YOUR GOAL: Take every line of the material below that includes the string "computer" and copy it out.

□ □ □

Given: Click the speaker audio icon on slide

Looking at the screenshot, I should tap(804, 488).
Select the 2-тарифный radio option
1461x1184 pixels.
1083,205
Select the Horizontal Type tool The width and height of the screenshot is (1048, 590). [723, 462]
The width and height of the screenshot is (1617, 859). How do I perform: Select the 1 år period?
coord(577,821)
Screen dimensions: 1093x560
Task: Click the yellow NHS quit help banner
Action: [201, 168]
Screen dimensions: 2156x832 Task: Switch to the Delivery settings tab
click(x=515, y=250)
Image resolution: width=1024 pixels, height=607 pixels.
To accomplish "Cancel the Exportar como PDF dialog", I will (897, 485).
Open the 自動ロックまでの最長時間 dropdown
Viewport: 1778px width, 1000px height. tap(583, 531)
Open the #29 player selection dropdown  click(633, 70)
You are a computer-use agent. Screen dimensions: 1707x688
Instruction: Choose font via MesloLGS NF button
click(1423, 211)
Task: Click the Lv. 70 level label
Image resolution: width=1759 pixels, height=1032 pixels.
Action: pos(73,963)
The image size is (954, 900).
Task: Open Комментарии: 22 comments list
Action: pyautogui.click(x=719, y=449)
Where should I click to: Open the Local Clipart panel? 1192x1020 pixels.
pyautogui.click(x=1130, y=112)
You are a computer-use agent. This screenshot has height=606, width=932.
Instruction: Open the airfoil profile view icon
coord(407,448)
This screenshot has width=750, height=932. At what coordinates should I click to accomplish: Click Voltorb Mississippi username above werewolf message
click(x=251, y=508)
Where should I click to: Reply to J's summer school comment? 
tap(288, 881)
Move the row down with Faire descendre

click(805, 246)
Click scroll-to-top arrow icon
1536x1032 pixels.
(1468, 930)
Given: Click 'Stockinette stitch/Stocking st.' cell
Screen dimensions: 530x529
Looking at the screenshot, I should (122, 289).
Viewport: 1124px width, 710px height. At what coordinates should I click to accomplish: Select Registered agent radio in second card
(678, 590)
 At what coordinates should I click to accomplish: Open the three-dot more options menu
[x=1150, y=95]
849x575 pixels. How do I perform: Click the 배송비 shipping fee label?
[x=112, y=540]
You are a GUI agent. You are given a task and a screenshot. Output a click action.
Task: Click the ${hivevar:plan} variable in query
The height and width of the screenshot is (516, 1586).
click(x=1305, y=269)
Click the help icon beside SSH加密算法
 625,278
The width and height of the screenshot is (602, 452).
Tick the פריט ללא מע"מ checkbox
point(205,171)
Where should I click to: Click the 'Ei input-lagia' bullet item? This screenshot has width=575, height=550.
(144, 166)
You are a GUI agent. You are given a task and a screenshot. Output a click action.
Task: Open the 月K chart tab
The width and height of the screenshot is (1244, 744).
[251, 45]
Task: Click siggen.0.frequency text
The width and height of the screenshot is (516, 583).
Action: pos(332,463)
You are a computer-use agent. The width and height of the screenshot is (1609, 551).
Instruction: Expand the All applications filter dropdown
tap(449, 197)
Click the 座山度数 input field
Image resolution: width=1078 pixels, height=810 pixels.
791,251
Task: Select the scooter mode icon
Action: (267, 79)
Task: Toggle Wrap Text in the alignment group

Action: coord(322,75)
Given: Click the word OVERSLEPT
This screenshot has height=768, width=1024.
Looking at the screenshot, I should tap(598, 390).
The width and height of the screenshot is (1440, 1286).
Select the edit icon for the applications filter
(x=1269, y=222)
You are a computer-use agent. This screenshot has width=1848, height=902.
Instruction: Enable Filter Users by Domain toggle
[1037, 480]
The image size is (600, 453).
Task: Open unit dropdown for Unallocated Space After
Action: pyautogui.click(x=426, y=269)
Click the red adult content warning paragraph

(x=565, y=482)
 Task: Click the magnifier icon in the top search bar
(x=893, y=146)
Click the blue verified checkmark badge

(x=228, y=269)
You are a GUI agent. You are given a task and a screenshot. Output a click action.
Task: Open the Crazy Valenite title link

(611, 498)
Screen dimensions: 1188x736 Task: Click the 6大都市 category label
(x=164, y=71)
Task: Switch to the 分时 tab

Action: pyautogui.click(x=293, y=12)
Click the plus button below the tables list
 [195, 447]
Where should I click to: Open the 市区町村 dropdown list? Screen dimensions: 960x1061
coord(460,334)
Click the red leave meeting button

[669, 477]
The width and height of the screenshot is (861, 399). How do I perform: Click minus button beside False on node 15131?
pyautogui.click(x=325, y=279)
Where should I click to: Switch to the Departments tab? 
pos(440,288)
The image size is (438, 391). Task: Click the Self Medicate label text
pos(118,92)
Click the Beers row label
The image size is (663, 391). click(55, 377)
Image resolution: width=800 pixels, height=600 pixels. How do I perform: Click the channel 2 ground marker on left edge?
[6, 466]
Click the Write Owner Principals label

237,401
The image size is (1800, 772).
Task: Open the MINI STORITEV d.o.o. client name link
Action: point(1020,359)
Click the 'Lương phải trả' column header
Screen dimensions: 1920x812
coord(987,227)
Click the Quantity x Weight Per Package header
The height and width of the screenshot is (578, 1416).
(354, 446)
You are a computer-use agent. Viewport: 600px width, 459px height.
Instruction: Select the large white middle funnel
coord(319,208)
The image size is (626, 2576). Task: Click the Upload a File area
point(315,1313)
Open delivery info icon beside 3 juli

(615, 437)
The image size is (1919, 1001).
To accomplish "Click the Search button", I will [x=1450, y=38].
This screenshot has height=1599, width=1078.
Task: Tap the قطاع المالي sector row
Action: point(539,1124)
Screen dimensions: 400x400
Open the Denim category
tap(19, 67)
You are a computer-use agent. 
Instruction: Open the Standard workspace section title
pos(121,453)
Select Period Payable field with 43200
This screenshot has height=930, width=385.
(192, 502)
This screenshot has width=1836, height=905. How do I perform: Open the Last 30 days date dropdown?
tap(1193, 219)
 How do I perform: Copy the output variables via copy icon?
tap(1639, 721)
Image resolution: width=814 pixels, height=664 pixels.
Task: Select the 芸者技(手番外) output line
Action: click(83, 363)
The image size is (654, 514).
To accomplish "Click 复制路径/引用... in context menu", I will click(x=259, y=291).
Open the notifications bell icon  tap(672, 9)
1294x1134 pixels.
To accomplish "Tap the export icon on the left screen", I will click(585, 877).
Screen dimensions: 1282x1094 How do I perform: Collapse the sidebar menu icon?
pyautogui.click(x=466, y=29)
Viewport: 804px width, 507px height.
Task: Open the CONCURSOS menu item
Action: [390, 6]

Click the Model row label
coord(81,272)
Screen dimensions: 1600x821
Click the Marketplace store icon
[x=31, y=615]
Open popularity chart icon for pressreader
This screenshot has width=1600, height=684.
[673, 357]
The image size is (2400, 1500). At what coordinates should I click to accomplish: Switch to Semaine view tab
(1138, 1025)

□ □ □

TASK ANSWER:
You are a computer-use agent. Screen dimensions: 1707x688
You are a computer-use agent. This screenshot has height=606, width=932.
You are a computer-use agent. The width and height of the screenshot is (1609, 551).
You are a computer-use agent. This screenshot has width=1848, height=902.
You are a computer-use agent. Viewport: 600px width, 459px height.
You are a computer-use agent. 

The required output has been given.